한빛사논문
Choongman Lee,1,2 Andrea Quintana,1,2 Ida Suppanz,1,3 Alejandro Gomez-Auli,1,3 Gerhard Mittler,1,3 and Ibrahim I. Cisse´ 1,2,4,*
1Max Planck Institute for Immunobiology and Epigenetics, Freiburg 79108, Germany
2Department of Biological Physics, Max Planck Institute for Immunobiology and Epigenetics, Freiburg 79108, Germany
3Proteomics Facility, Max Planck Institute for Immunobiology and Epigenetics, Freiburg 79108, Germany
4Lead contact
*Corresponding author: correspondence to Ibrahim I. Cisse´
Abstract
Endogenous condensates with transient constituents are notoriously difficult to study with common biological assays like mass spectrometry and other proteomics profiling. Here, we report a method for light-induced targeting of endogenous condensates (LiTEC) in living cells.

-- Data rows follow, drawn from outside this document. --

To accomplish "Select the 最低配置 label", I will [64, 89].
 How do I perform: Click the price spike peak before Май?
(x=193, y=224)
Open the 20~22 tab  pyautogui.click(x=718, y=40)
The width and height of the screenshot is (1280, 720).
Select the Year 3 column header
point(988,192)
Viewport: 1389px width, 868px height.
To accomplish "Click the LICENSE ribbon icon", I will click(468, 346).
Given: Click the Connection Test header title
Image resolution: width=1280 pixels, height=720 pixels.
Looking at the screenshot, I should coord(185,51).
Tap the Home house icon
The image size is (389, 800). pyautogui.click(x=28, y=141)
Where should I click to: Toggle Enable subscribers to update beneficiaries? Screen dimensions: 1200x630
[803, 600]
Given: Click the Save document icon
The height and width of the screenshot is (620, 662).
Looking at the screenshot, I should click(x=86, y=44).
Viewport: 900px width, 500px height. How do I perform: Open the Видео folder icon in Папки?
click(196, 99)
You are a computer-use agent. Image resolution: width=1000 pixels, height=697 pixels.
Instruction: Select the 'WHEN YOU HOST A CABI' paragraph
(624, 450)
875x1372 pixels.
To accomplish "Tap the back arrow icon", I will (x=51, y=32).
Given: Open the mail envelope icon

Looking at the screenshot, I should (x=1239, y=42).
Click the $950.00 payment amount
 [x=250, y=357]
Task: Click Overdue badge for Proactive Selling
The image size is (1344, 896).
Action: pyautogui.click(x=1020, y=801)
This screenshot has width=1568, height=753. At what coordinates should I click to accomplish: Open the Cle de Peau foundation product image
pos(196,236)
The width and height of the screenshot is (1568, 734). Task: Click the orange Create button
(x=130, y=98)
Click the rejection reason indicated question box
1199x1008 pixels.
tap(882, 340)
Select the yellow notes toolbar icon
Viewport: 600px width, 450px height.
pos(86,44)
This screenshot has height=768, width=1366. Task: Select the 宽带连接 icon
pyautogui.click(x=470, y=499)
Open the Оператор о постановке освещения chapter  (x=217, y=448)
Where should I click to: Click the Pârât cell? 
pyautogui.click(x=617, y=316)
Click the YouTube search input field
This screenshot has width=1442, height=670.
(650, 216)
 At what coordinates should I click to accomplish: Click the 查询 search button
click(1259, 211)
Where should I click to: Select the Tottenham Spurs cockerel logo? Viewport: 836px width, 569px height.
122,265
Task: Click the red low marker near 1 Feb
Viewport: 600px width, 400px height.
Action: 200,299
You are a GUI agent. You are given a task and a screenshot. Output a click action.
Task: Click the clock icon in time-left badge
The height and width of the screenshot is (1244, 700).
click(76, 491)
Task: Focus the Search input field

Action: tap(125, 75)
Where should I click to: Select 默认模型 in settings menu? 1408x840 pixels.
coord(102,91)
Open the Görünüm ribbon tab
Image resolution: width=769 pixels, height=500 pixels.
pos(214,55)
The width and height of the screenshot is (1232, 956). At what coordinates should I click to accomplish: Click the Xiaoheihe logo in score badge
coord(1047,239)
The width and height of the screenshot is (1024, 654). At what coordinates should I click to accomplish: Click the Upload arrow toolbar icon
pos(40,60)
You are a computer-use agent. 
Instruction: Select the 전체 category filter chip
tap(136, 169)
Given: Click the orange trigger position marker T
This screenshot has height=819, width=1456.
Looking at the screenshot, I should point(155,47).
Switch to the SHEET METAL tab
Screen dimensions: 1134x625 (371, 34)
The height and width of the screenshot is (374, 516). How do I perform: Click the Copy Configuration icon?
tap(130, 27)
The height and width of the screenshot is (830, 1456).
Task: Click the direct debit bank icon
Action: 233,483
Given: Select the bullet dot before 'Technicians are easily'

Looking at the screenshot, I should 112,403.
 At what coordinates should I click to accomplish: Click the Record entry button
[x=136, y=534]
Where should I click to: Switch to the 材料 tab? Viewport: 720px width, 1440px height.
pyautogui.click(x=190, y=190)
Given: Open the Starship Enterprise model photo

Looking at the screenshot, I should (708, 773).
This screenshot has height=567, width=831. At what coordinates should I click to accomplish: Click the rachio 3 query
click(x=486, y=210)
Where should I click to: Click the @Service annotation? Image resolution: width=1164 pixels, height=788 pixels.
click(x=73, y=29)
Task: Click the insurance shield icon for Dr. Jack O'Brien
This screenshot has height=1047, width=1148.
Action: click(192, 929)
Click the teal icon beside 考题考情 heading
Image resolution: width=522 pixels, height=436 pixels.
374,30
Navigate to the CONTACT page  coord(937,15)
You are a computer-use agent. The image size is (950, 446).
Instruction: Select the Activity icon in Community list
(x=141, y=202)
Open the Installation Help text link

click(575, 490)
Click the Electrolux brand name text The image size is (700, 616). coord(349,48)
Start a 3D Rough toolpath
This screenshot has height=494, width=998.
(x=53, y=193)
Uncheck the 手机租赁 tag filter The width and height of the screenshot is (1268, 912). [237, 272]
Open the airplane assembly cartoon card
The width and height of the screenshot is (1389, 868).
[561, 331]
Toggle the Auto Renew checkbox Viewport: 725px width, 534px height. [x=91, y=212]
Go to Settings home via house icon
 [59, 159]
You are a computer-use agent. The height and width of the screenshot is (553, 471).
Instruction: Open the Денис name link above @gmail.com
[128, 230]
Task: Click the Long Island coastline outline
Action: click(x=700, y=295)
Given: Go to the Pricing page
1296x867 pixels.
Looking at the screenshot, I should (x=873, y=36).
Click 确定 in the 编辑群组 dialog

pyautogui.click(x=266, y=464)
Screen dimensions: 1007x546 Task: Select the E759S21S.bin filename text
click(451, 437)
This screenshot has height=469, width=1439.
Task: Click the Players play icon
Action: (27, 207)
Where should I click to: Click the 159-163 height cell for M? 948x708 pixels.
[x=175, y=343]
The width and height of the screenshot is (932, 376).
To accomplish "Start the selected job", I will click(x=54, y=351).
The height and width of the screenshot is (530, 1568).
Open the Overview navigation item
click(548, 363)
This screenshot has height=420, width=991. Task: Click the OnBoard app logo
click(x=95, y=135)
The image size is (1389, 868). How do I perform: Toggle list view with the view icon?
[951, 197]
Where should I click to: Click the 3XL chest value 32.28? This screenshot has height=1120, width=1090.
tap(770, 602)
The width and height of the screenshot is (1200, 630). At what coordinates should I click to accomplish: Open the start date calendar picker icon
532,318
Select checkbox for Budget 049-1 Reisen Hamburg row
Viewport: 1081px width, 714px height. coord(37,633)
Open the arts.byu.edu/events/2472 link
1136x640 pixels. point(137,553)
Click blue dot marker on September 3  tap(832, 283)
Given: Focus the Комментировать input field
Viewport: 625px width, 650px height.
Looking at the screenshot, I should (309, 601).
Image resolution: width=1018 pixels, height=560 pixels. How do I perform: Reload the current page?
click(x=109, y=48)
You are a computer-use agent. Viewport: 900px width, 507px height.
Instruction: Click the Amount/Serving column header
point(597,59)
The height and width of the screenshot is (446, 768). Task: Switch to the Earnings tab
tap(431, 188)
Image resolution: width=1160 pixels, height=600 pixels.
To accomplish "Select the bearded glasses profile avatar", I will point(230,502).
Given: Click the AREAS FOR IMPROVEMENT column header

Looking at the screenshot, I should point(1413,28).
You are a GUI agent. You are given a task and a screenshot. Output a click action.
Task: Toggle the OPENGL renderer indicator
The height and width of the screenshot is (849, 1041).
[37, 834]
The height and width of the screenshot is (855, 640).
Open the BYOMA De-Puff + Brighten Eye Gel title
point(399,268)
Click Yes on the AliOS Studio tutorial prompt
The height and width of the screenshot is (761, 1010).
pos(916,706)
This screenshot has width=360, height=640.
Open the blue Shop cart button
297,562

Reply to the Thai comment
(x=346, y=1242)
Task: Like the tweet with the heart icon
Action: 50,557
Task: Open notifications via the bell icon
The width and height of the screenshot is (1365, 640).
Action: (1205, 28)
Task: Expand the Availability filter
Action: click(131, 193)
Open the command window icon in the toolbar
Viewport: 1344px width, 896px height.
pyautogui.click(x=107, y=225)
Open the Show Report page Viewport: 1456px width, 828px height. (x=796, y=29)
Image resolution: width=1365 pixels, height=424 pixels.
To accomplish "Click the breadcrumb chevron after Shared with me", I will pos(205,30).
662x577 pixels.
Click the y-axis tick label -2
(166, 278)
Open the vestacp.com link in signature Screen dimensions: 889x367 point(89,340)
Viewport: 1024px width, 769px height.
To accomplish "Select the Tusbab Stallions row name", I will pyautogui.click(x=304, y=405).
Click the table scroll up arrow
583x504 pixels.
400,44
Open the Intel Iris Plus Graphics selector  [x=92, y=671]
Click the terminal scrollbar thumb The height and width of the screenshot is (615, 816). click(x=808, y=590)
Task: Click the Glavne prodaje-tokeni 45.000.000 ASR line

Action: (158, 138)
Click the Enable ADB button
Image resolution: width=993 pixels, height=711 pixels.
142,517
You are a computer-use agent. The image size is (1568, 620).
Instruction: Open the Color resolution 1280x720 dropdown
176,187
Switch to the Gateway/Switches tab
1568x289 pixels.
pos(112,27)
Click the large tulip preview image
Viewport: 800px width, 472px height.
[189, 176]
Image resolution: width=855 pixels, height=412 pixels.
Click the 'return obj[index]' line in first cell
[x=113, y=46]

LiTEC combines the identification of molecular zip codes that target the endogenous condensates with optogenetics to enable controlled and reversible partitioning of an arbitrary cargo, such as enzymes commonly used in proteomics, into the condensate in a blue light-dependent manner. We demonstrate a proof of concept by combining LiTEC with proximity-based biotinylation (BioID) and uncover putative components of transcriptional condensates in mouse embryonic stem cells. Our approach opens the road to genome-wide functional studies of endogenous condensates.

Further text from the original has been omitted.